Bioinformatic analysis was performed in collaboration with the Bioinformatics Collaborative Services (BCS) in the Division of Biomedical Informatics (BMI) at Cincinnati Children’s Hospital Medical Center. Raw base call files were de-multiplexed with Cell Ranger [93] v3.0.2 mkfastq (10x Genomics). Reads were aligned to mouse reference genome mm10 (modified to include intronic sequences [7]) and gene expression quantified using Cell Ranger count. Further data analysis was carried out with Seurat [19; 76] v3.0–3.1 in R v3.5.0–4.0.1 [64]. Nuclei displaying more than 0.3% mitochondrial gene expression, more than 20,000 UMI, or less than 500 total expressed genes were excluded from the analysis.

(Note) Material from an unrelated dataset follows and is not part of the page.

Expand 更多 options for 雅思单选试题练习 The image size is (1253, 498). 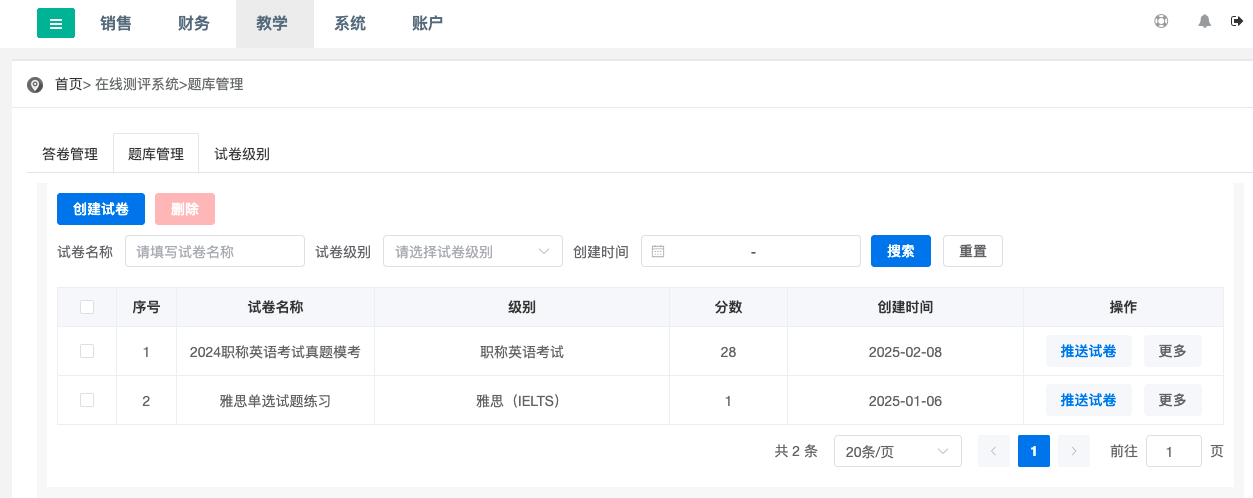pyautogui.click(x=1172, y=400)
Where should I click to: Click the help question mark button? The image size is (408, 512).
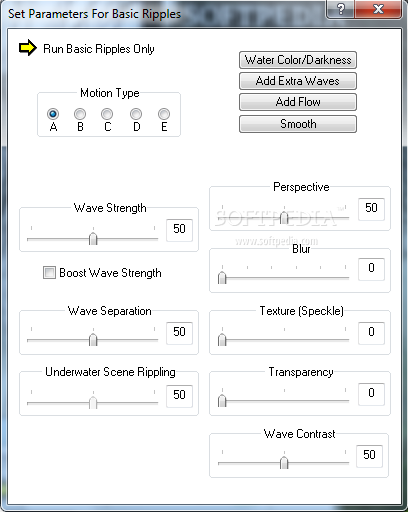[x=341, y=9]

A total of 4,031 (42 excluded) and 3,438 (112 excluded) nuclei in naive and injured samples, respectively, survived the cutoffs and were considered for further analysis. Gene expression counts were normalized with the NormalizeData function in Seurat, which uses a logarithmic normalization method where gene counts for each nucleus are divided by its total counts and natural log-transformed using log1p and multiplied by a scale factor of 10,000. The two samples were integrated together using FindIntegrationAnchors and IntegrateData functions from Seurat. This integrated dataset was used for principal component analysis, variable gene identification, Shared Nearest Neighbor (SNN) clustering analysis, and Uniform Manifold Approximation and Projection (UMAP).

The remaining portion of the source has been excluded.